Results and Discussion
Haralick et al listed 14 features for the characterization of textures, but in the case of this study 13 were evaluated, all of which were able to provide a significant difference between at least two of the categories. The three damage categories for each textural feature were then compared using statistical analysis using a consistent alpha level of .05 for all test used. A Shapiro-Wilks normality test and a Levene test for homogeneity of variances was conducted and each textural feature failed(Levene, 1960; Shapiro & Wilk, 1965). This ruled out an ANOVA test leading to a non-parametric Kruskal-Wallis test being performed to determine if there was difference between two or more of the three categories (Kruskal & Wallis, 1952). The Kruskal-Wallis test postulated that there was a difference for all 13 features. A post hoc Dunn’s test using a Bonferroni-adjusted p-value was then preformed to identify which categories were significantly different from each other(Abdi, 2007; Dunn, 1964). The features entropy, inverse difference moment, and sum average provided the most distinctions between each of the three categories and can be found in Figure 5. These three features have shown a significant difference between the smooth and cracked, smooth and wrinkled, and the cracked and wrinkled category combinations. Angular second moment was only able to distinguish the wrinkled category from the other two. The remaining nine features used in this study were only able to differentiate smooth from the cracked and wrinkled. All the features were able to differentiate the smooth category from the other two with the exception of angular second moment which was the only feature to exclusively differentiate the wrinkled from the other two categories. A summary of the statistical analysis results for all 13 features used can be found in Table 2.
Conclusion
This study has demonstrated the calculation of Haralick textural features from the surface of soybeans and their use in distinguishing and classifying three types of visual damage state in soybeans.

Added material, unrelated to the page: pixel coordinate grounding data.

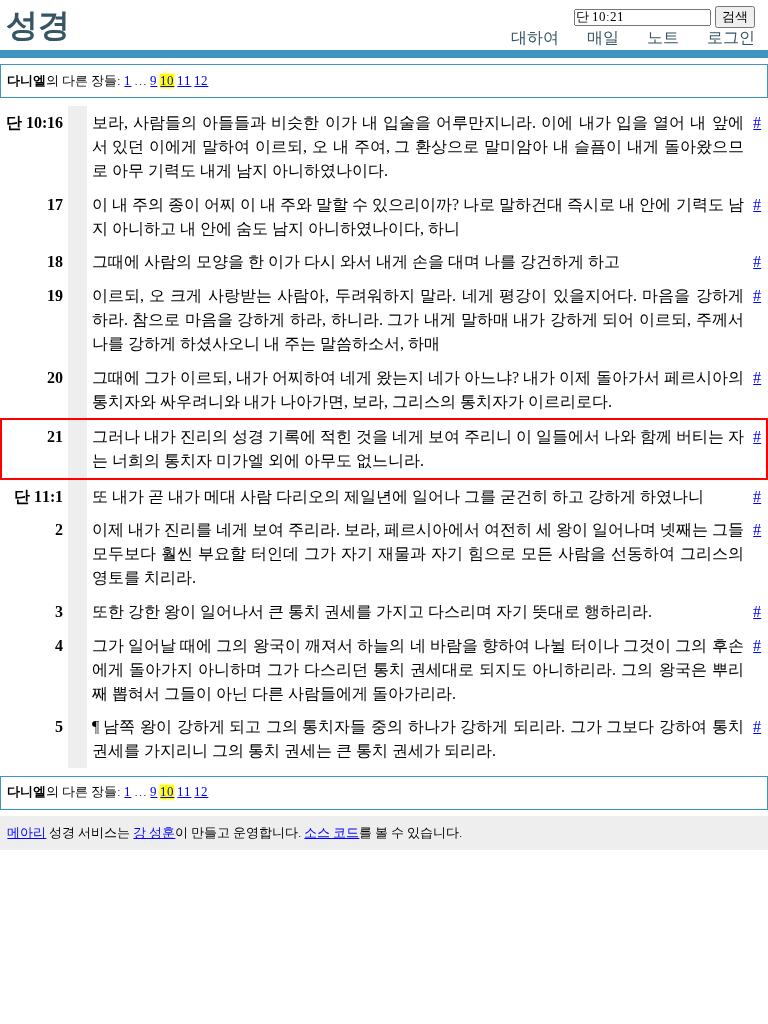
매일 (603, 37)
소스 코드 (331, 833)
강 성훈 (154, 833)
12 (201, 81)
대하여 (535, 37)
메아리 (26, 833)
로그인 (731, 37)
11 (184, 81)
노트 (663, 37)
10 (167, 81)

While a majority of the Haralick features were not able to show a significant difference between all three categories, the features entropy, inverse difference moment, and sum average did show a significant difference between all three categories, while the remaining features only distinguished one category from the other two. The ability of these Haralick textural features to show a distinction between the categories may be of value to improving methods of detecting damage in grains similar to soybeans, and in further classifying them. Further research into the image analysis of other visual characteristics such as color and shape may provide more insight into further differentiating between the three categories. A combination of texture, color, and shape image analysis can improve the visual evaluation, categorization, and sorting of soybean and may show potential in adaptation to numerous other grains.